FARC rebels blame Colombian government as ceasefire ends
A UNILATERAL ceasefire declared by the Marxist FARC rebels at the start of peace talks with the Colombian government has ended after the government refused to join the truce, the group said.
"With pain in my heart, we have to admit that we return to the stage of war that nobody in this country (Colombia) wants," FARC lead negotiator Ivan Marquez said before going into the latest session of the talks aimed at ending Colombia's long, bloody conflict.
"The fact is that the number of operations carried out by the group decreased significantly, the number of police and soldiers killed or injured decreased ... The conclusion is that there was a relative compliance with the ceasefire," Colombian President Juan Manuel Santos said yesterday.
Santos said the FARC was involved in some violence during the ceasefire, but it was hard to tell whether the guerrillas were defending themselves or attacking.
Government forces have continued to attack and kill the rebels in their remote strongholds in the jungles and mountains of Colombia. Santos, who had rejected the ceasefire from the beginning, said the rebels may be planning a new offensive.
Marquez did not disclose their plans, but urged Santos to reconsider the government's decision not to lay down arms.
Colombian officials had called the ceasefire a sham to gain international favour and said the government would maintain the military pressure to keep FARC at the negotiating table.
Santos also said the government's armed forces had captured three members of the National Liberation Army, Colombia's second largest guerrilla movement, who were involved in the kidnapping on Friday of five mining company workers.
The group, including a Canadian, two Peruvians and two Colombians worked for the Canadian mining company Braeval at a gold mine project.
"We know the area in which they are, but we'll be careful to protect the lives of these people," Santos said.
The two sides have been fighting since the formation of the FARC as a communist agrarian movement in 1964 in what is now Latin America's longest-running insurgency and a relic of the Cold War.

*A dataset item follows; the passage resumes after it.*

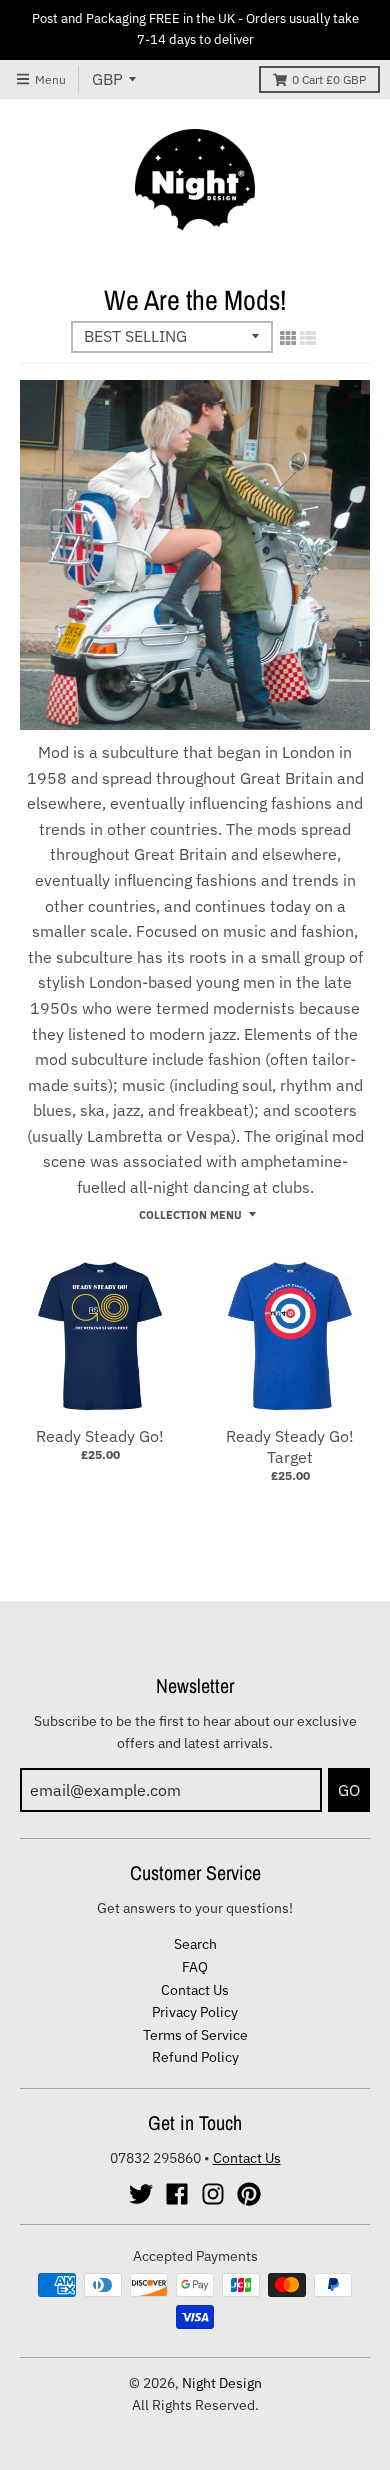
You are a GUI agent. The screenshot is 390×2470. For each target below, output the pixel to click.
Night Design (222, 2383)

Tens of thousands of people have been killed and millions displaced in the conflict, which the FARC says is aimed at ending Colombia's long history of social inequality and the concentration of land and wealth in relatively few hands.
Officials say the FARC has been weakened by a US-backed, 10-year-long government offensive.
But the group still has an estimated 9,000 fighters capable of continuing to inflict damage on Colombia's infrastructure and slow the government's plans to increase foreign investment in mining and oil operations.
The agenda for the talks calls for the two sides to address a number of difficult issues, starting with rural development.
In recent days, they have publicly disagreed about a sweeping land redistribution proposal by the FARC to hand over 25 million hectares (62 million acres), or more than 20pc of the country's land, to the poor.
Government lead negotiator Humberto de la Calle this week called for a quicker pace to the talks, which Santos has said he wants ended by November.